# Assignment:
Nothing but the line with "스타 (53, 2404)" and the lines after it should appear, each retyped exactly as in the listing.

# Data supplied:
☆ ☆ ☆ ☆ ☆

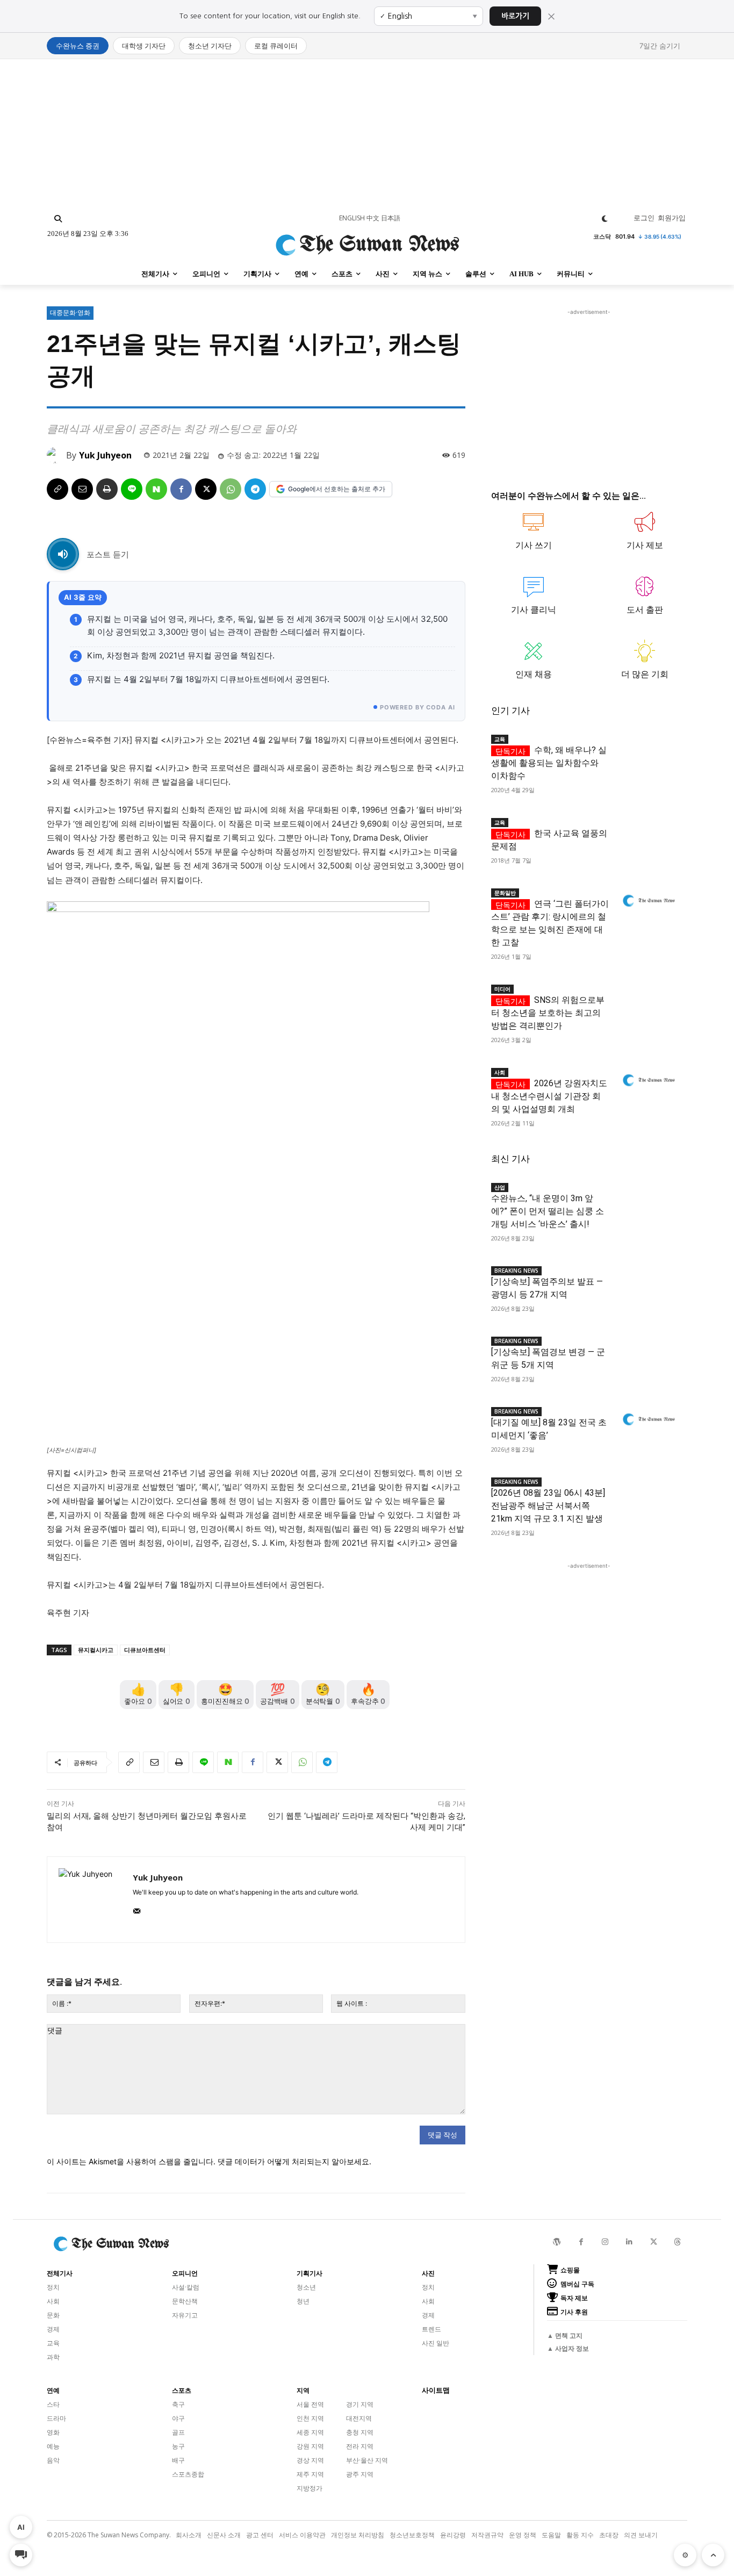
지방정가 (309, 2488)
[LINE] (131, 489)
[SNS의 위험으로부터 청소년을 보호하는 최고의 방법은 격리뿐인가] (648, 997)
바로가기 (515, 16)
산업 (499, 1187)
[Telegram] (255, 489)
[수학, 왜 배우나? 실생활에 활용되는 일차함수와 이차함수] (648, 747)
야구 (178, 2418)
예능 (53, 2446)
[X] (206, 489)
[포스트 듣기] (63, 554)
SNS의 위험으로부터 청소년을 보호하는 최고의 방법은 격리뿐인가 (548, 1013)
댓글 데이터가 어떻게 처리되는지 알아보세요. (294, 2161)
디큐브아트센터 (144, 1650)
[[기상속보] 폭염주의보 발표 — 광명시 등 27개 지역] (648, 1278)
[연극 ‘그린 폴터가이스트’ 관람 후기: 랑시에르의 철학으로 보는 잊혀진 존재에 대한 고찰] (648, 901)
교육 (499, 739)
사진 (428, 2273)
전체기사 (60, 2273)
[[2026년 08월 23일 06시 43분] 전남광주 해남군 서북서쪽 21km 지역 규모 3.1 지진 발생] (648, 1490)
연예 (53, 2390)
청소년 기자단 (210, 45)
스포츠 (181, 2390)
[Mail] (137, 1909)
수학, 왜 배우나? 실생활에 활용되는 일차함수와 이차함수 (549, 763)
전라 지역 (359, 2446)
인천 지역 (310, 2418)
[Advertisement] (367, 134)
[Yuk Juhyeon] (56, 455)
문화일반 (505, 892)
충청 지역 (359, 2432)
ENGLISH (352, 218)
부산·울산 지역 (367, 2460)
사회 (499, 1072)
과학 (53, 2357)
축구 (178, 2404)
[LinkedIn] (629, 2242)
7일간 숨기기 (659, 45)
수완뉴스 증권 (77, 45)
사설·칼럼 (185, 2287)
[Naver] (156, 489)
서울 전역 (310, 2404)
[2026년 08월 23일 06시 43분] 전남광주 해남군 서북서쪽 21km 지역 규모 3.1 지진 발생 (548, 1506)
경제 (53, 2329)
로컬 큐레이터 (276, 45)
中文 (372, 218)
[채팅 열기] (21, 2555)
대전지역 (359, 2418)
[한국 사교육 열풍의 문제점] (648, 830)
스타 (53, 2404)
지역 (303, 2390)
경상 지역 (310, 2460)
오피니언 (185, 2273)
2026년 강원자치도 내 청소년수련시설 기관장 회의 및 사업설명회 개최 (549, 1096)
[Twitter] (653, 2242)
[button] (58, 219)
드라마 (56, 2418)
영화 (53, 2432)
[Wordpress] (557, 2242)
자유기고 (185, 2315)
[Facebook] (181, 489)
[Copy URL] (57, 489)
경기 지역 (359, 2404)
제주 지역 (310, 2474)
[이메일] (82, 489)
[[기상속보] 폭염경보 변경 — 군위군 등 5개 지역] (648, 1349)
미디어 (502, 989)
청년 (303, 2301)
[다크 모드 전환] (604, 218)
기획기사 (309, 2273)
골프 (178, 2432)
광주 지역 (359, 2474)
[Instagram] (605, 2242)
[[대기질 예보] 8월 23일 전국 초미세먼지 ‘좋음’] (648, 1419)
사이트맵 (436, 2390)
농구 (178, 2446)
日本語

☆ ☆ ☆ ☆ ☆

# Solution:
스타 (53, 2404)
지역 (303, 2390)
경상 지역 (310, 2460)
오피니언 (185, 2273)
2026년 강원자치도 내 청소년수련시설 기관장 회의 및 사업설명회 개최 (549, 1096)
[Twitter] (653, 2242)
[button] (58, 219)
드라마 (56, 2418)
영화 (53, 2432)
[Wordpress] (557, 2242)
자유기고 (185, 2315)
[Facebook] (181, 489)
[Copy URL] (57, 489)
경기 지역 (359, 2404)
제주 지역 (310, 2474)
[이메일] (82, 489)
[[기상속보] 폭염경보 변경 — 군위군 등 5개 지역] (648, 1349)
미디어 (502, 989)
청년 (303, 2301)
[다크 모드 전환] (604, 218)
기획기사 (309, 2273)
골프 (178, 2432)
광주 지역 (359, 2474)
[Instagram] (605, 2242)
[[대기질 예보] 8월 23일 전국 초미세먼지 ‘좋음’] (648, 1419)
사이트맵 (436, 2390)
농구 (178, 2446)
日本語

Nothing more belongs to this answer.